[GOAL OF THE EXERCISE]: Where a line of the entries below includes the string "computer", count it. Give only the resulting number.

(Recorded data)
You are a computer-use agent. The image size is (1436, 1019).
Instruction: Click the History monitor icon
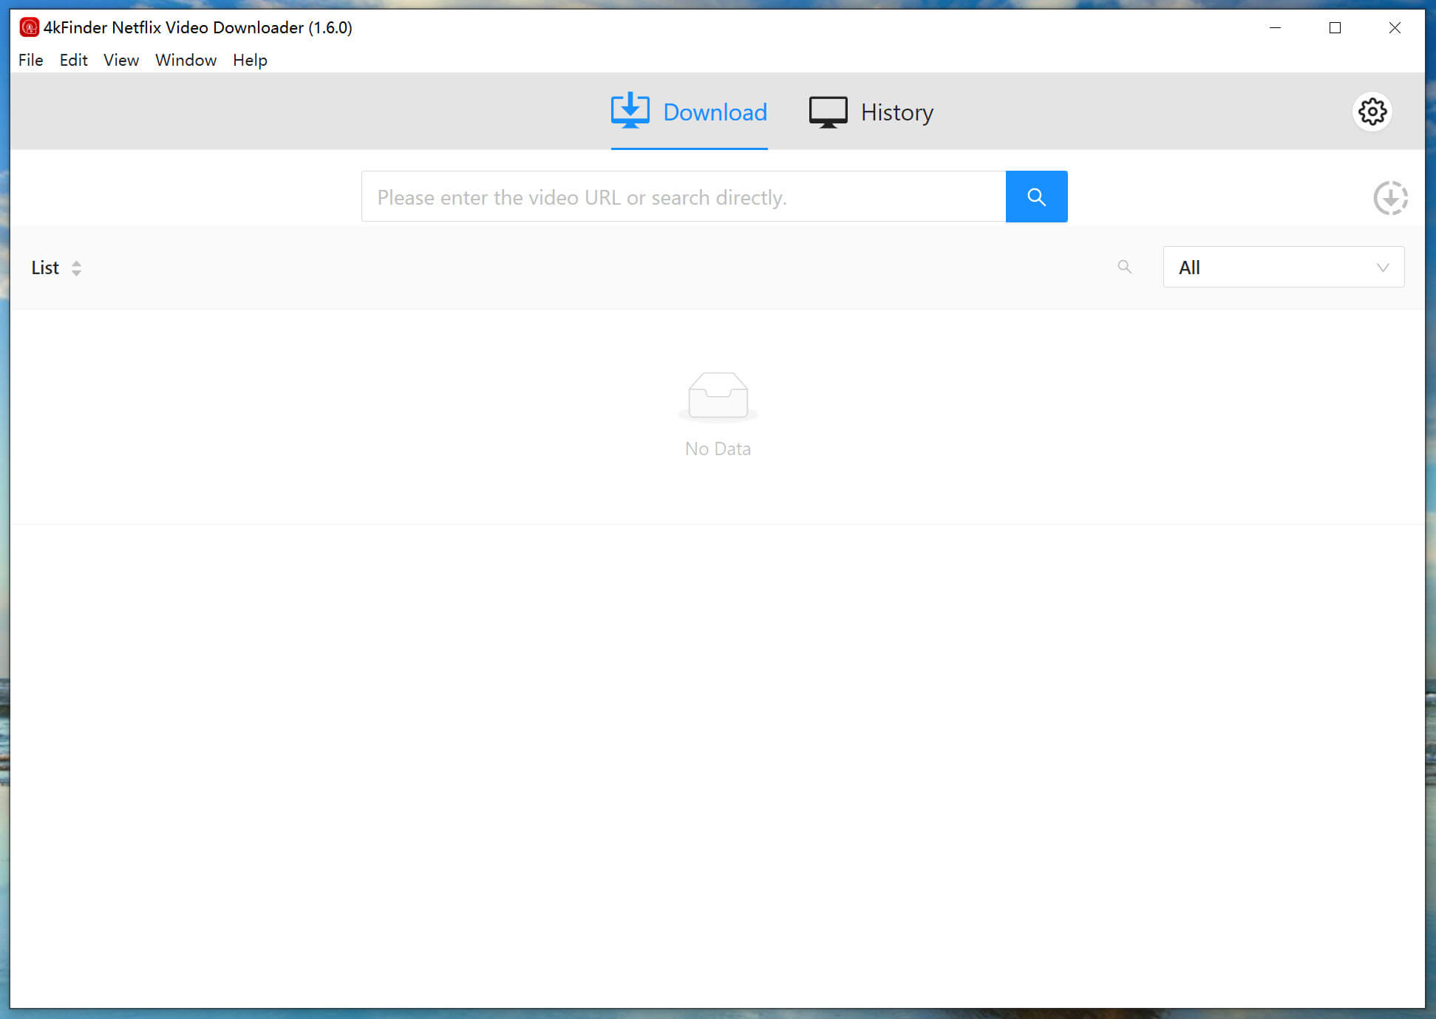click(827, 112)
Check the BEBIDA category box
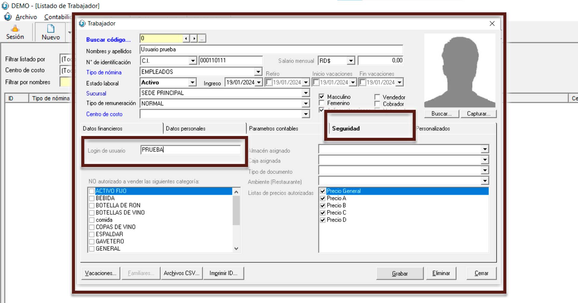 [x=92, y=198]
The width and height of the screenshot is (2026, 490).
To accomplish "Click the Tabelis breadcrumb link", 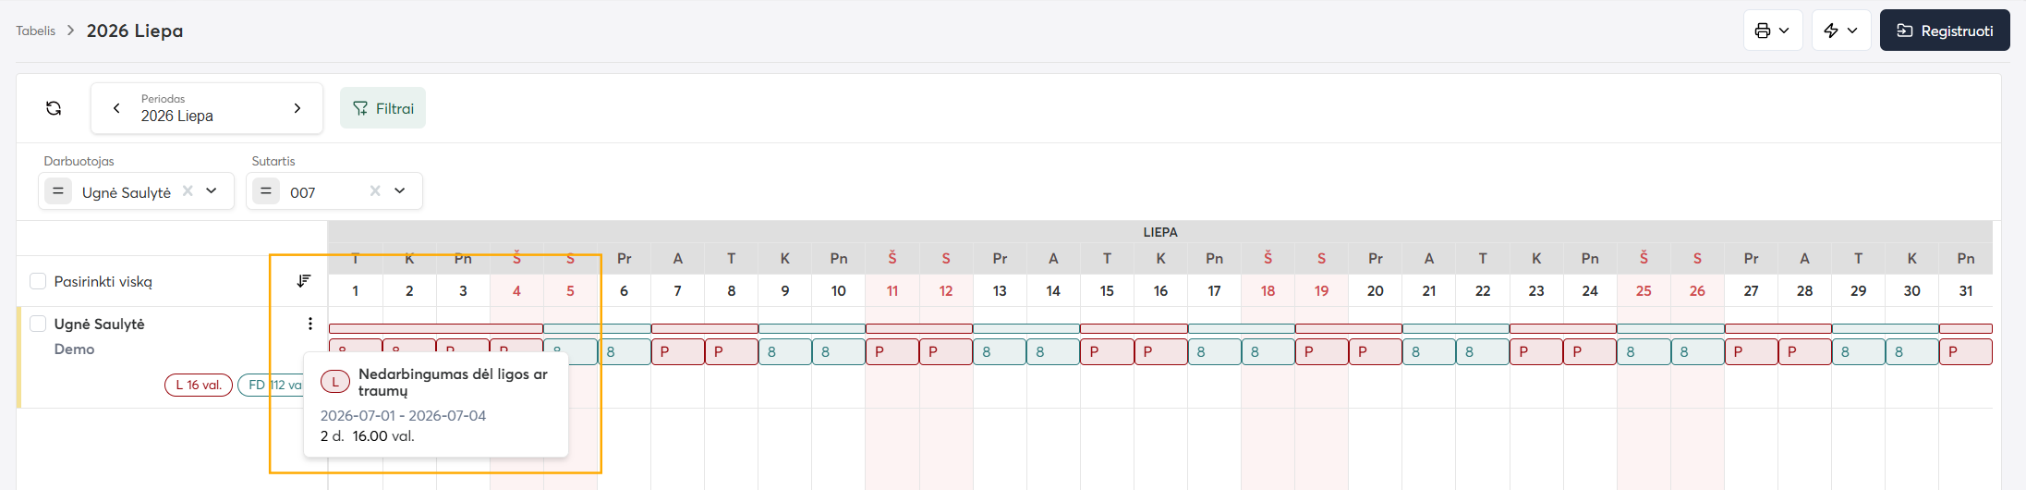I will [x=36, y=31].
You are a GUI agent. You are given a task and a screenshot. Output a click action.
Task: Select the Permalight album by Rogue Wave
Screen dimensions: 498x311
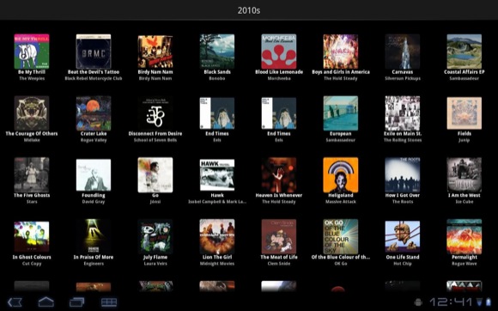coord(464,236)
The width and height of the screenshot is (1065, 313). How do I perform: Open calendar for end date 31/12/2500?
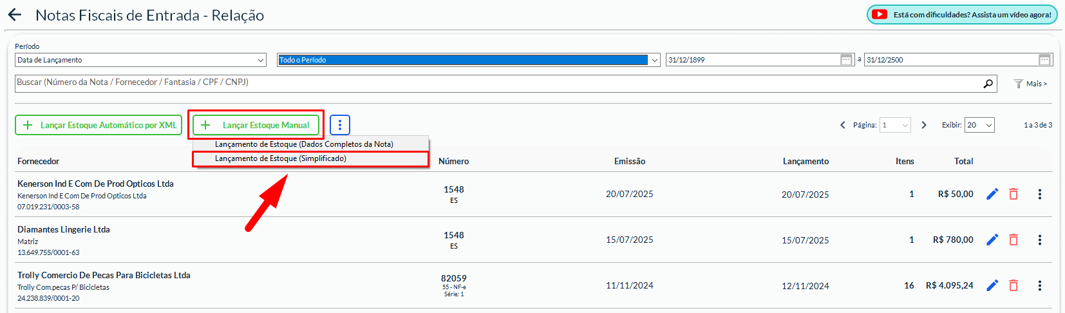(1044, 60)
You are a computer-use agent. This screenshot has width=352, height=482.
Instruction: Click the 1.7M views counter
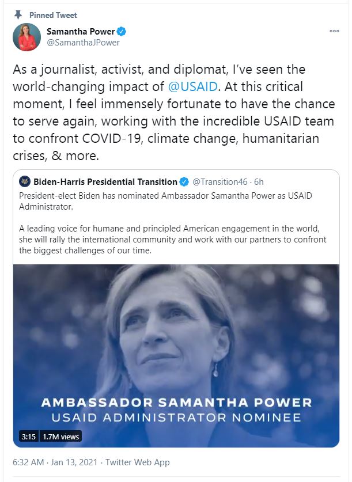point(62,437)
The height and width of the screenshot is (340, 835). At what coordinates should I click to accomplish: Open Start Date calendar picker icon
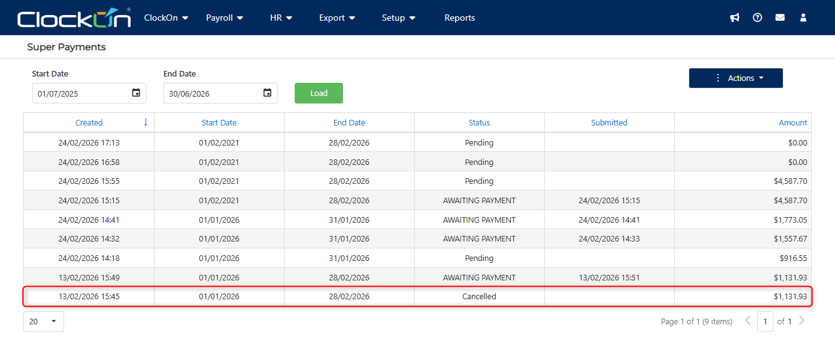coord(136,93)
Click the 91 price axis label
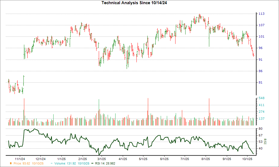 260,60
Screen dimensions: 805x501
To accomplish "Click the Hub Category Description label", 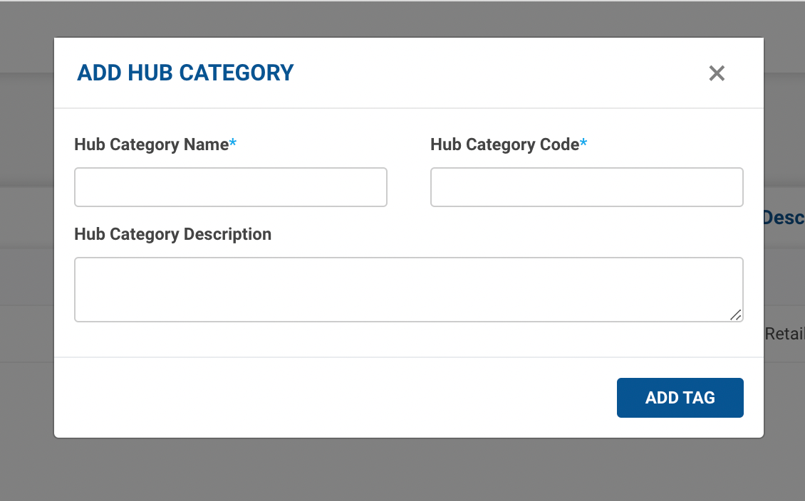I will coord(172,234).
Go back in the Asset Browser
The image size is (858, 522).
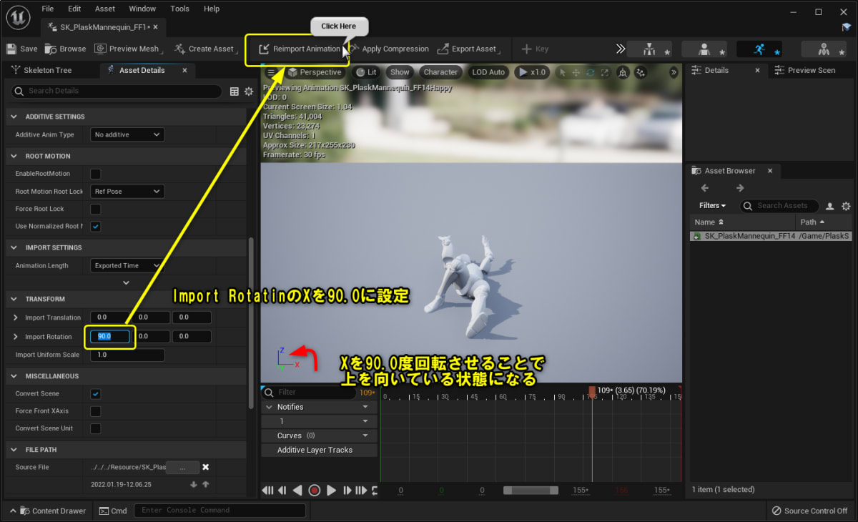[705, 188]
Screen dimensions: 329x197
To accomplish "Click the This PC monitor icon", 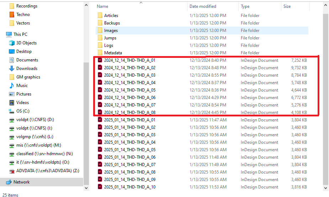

[THE ANSWER]: 2